There are only a few concerts and performances open to the public, including those produced by Pigeon Creek, so it’s a unique opportunity for audiences to experience Shakespeare’s plays as they were meant to be staged. The Rose includes a Juliet balcony, seating for nearly 600 people on three sides of the stage in two galleries, plus “the yard” area in front of the stage for groundlings. There’s no indoor plumbing or electricity and the center is exposed to the elements, putting the acting front and center and creating a sense of community.

Pigeon Creek started performing at The Rose in 2012, and it’s such a unique venue that actors and directors travel from across the country to perform there. Mayberry said the closest place to experience a similar Elizabethan replica is Virginia, where she attended graduate school at the American Shakespeare Center.
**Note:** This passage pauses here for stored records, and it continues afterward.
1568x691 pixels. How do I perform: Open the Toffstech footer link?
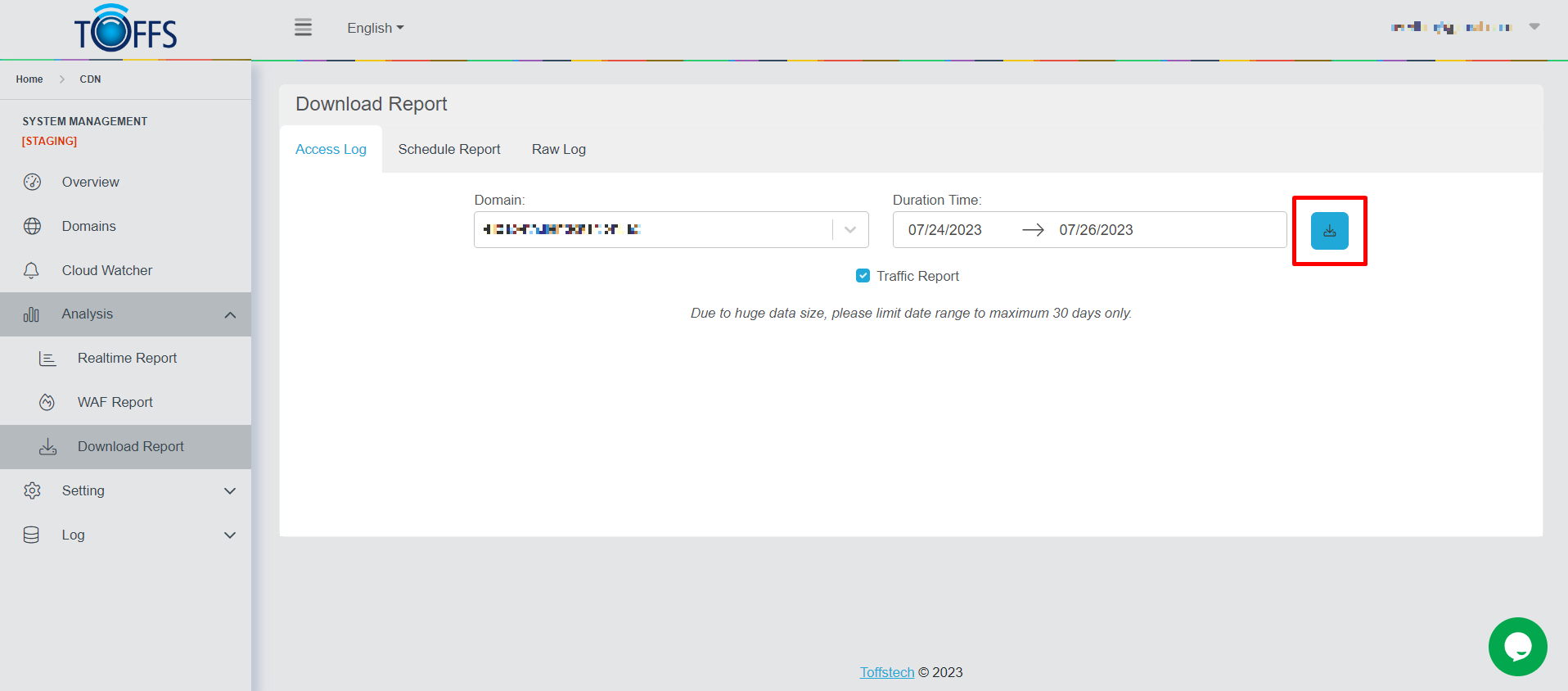click(x=886, y=672)
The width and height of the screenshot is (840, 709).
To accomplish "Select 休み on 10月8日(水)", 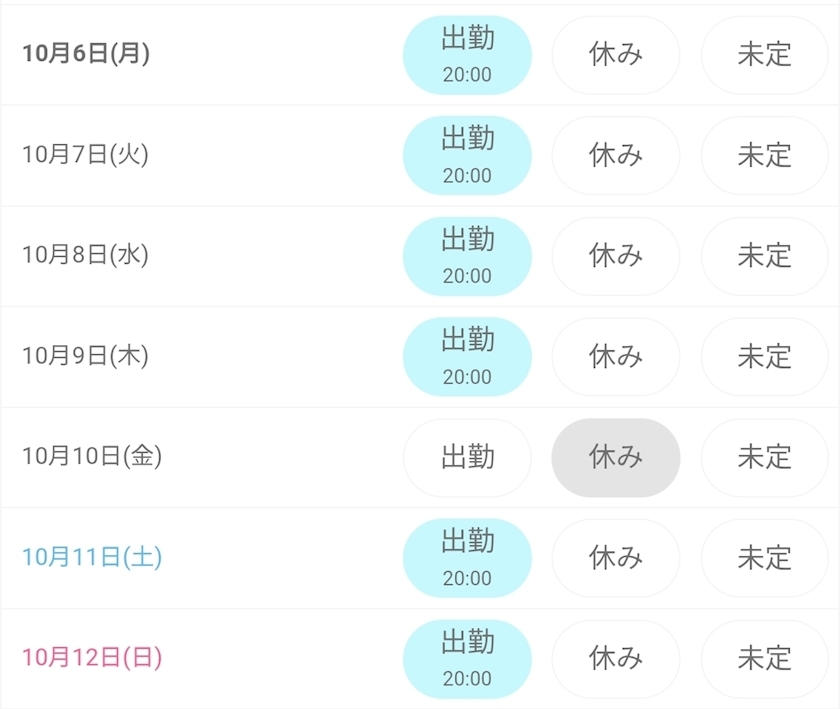I will click(x=616, y=256).
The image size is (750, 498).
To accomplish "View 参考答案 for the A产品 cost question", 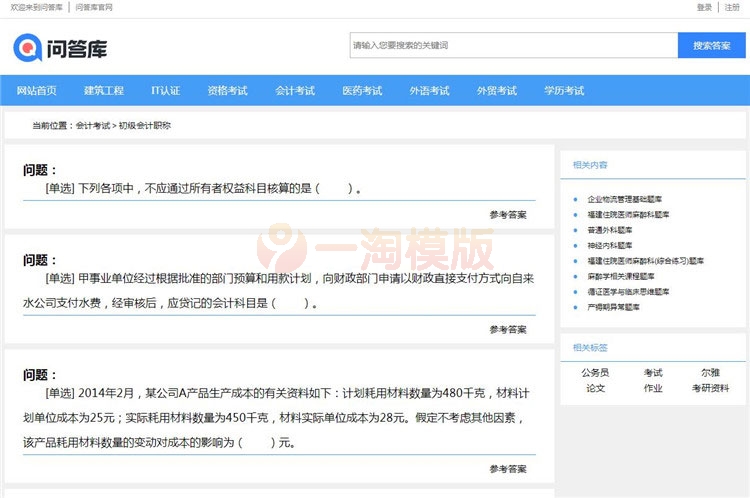I will [508, 469].
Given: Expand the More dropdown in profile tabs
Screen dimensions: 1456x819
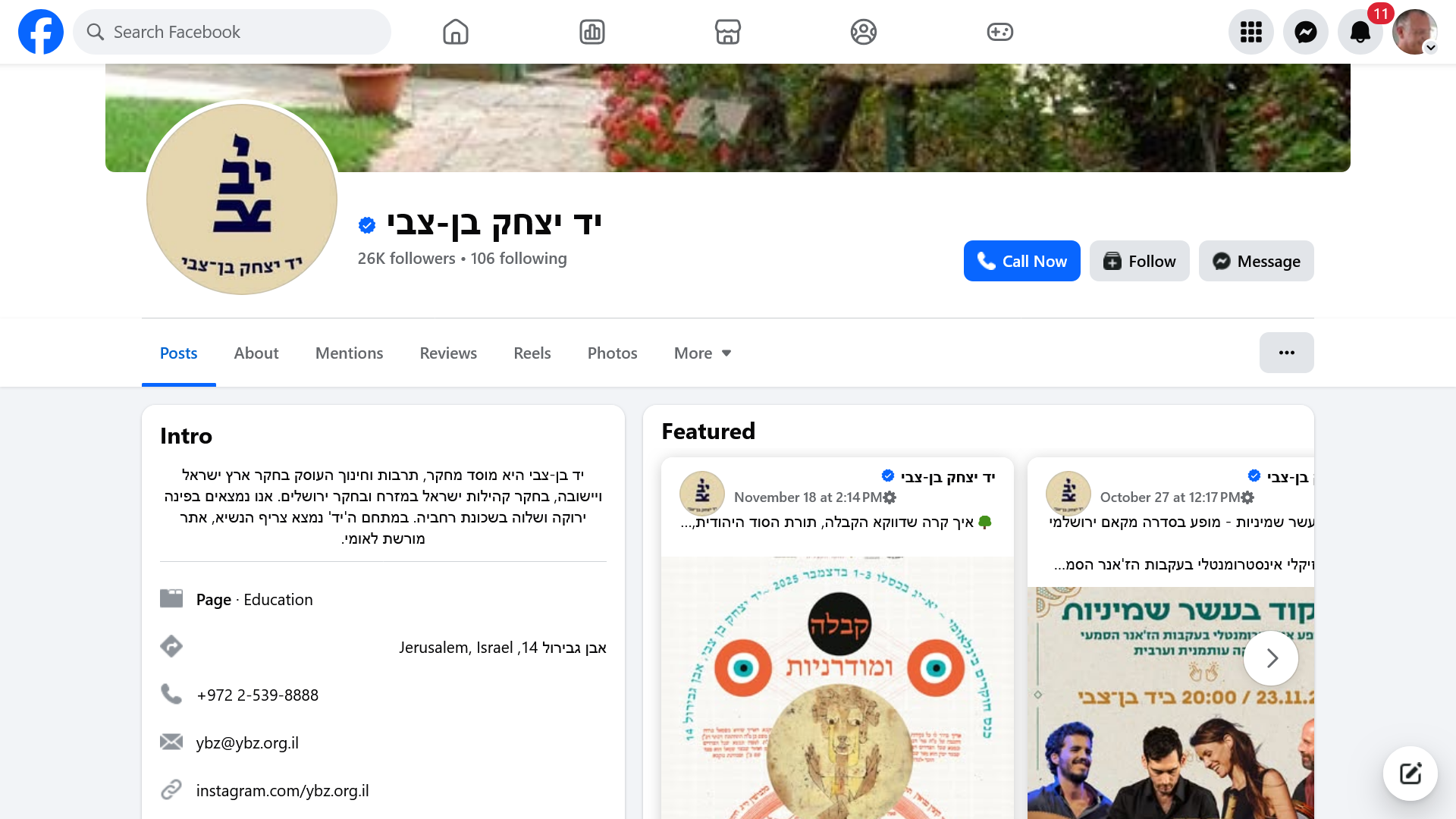Looking at the screenshot, I should (702, 353).
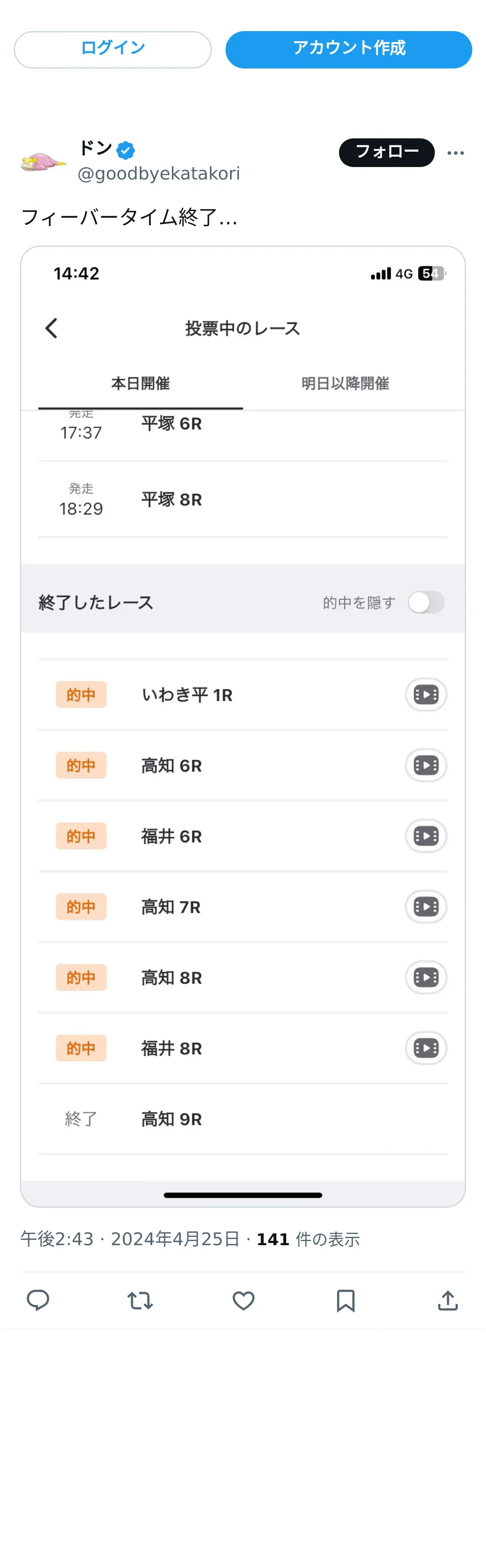Click ドン's profile avatar image
Viewport: 486px width, 1568px height.
pyautogui.click(x=43, y=162)
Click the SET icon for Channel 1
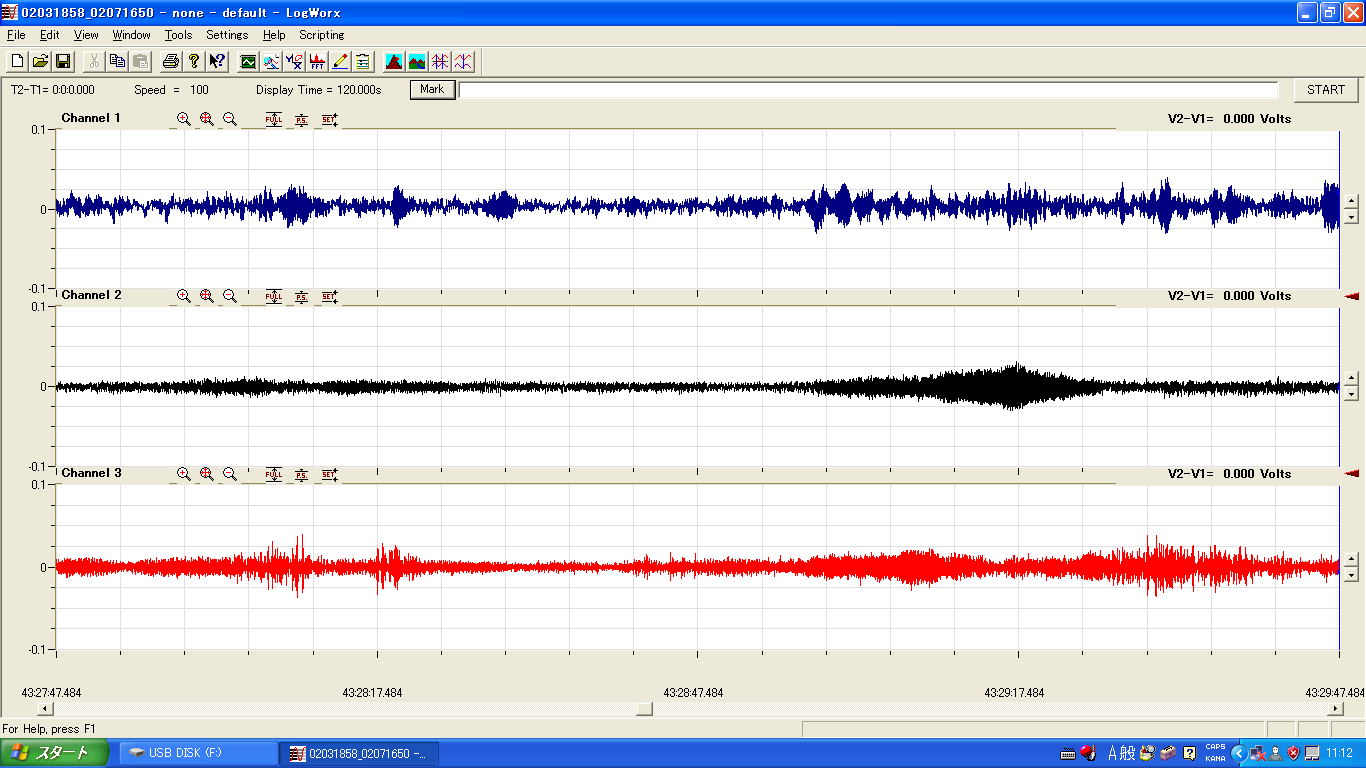Viewport: 1366px width, 768px height. [329, 119]
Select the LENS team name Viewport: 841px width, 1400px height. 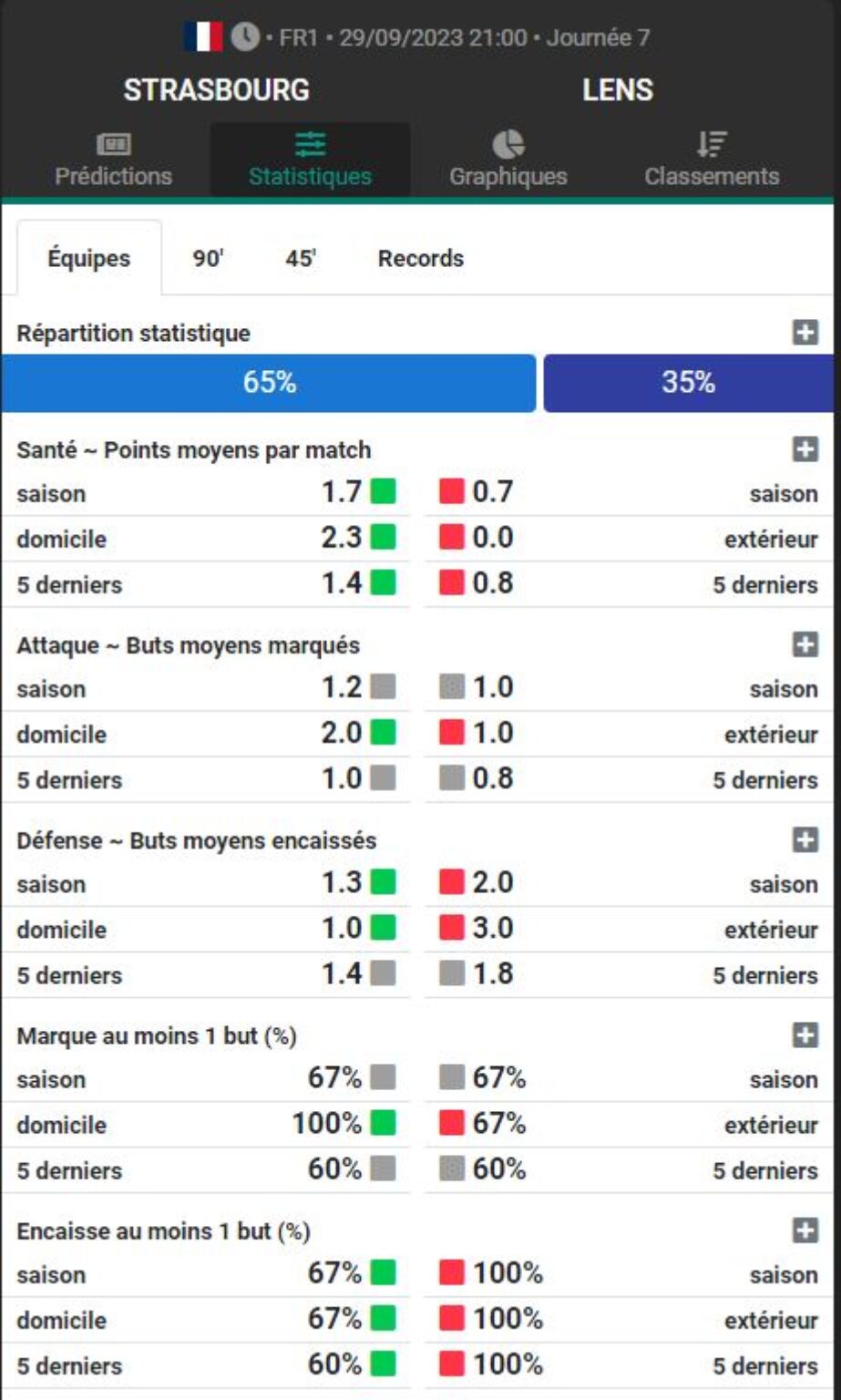(618, 90)

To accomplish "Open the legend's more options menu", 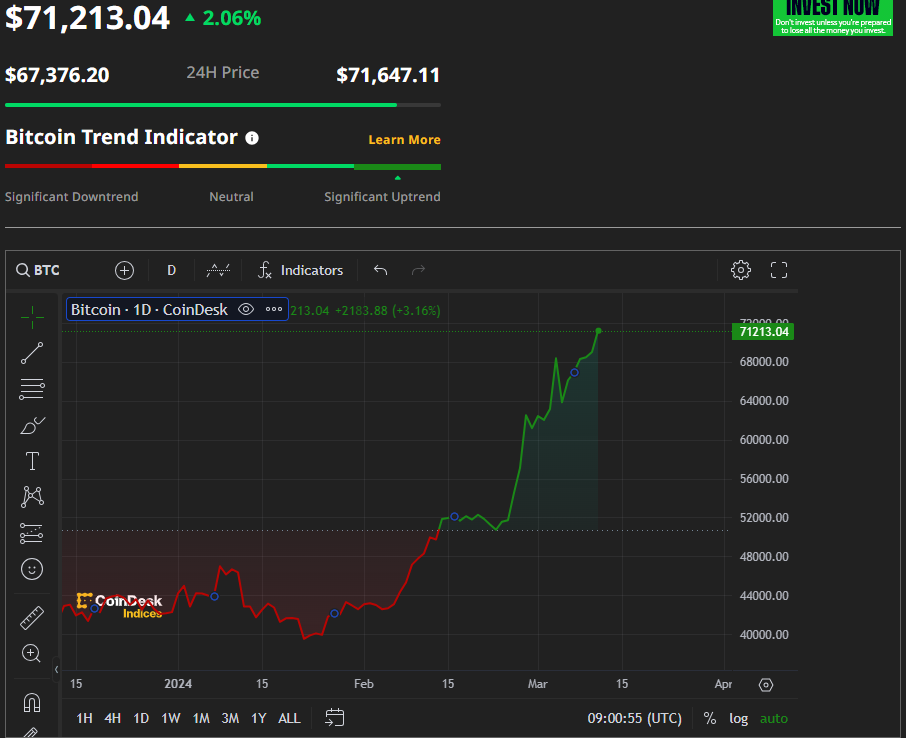I will tap(274, 309).
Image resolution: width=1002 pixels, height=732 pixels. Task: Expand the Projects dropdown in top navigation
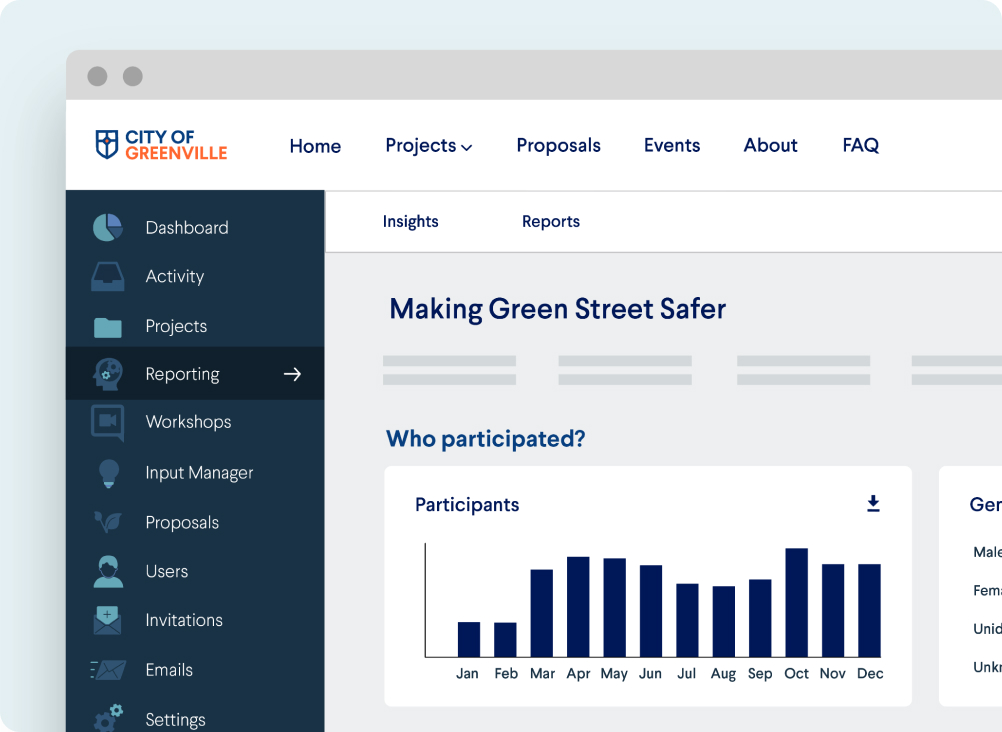[428, 146]
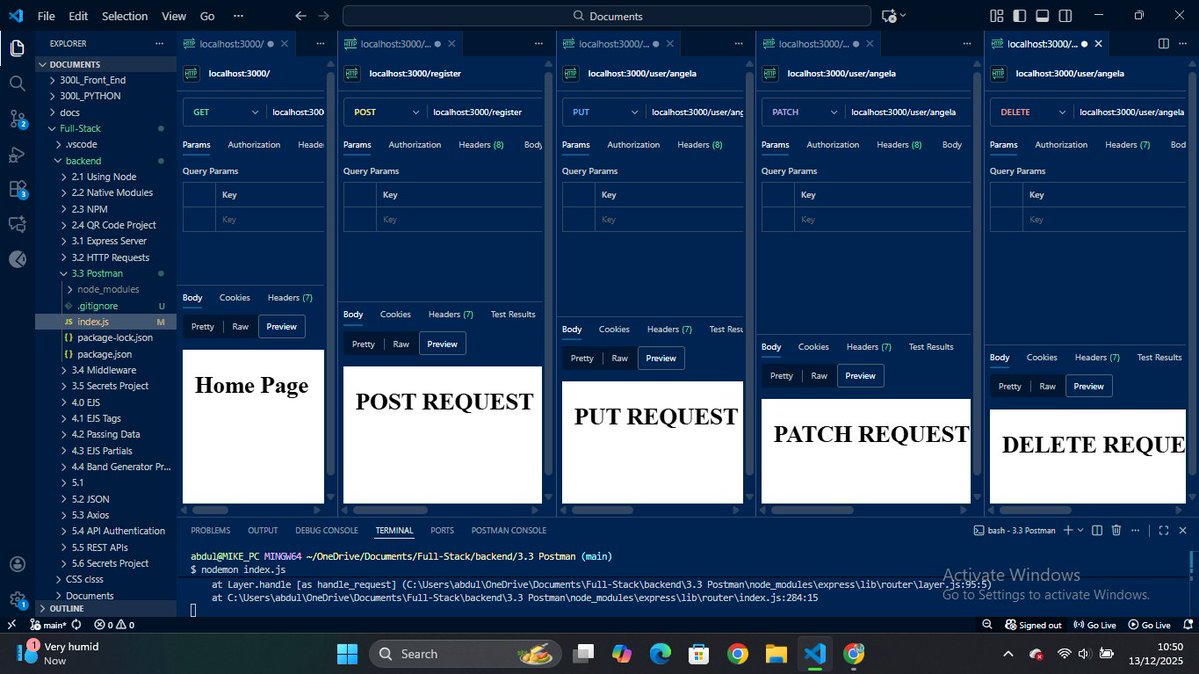Open the Extensions view
Screen dimensions: 1199x674
(x=16, y=186)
That’s also where she met Aili Huber, who still lives in Virginia but has worked with Pigeon Creek since 2009. She visited West Michigan in early June to direct Much Ado About Nothing at The Rose, in large part because she wanted to direct in the unique space. There is a different kind of empathy and engagement when actors and audience are not in the dark, she said, and plays are very different when they are performed in the spaces they were designed for.

“One thing I would love for more people to know is what an incredible space they have at The Rose,” Huber said. “I feel like the plays are so much more connected to the audience in these spaces.”

Huber praised Mayberry for building a strong company and the quality of acting happening here.

“There’s a lot about Shakespeare that’s fun and relevant, and this company is amazing at sharing that,” she said. “They have a tremendous amount of training in the kind of theater we do. I know I am going to have a really talented, really committed group of actors to work with.”

Huber also returns in August to direct Antony and Cleopatra. A tragic romance, the play isn’t performed very often, but it includes great fights, great music and “it’s a pretty sexy show as far as Shakespeare goes,” Huber said.

Pigeon Creek Shakespeare Company’s upcoming shows:
Henry VI: June 30, Jenison Center for the Arts; July 1, Seven Steps Up
Antony and Cleopatra: Aug. 10-19, Dog Story Theater; Sept. 7, Seven Steps Up; Sept. 15, Jenison Center for the Arts
Henry V: Aug. 25, Shakespeare at The Rose, a benefit for Blue Lake Public Radio.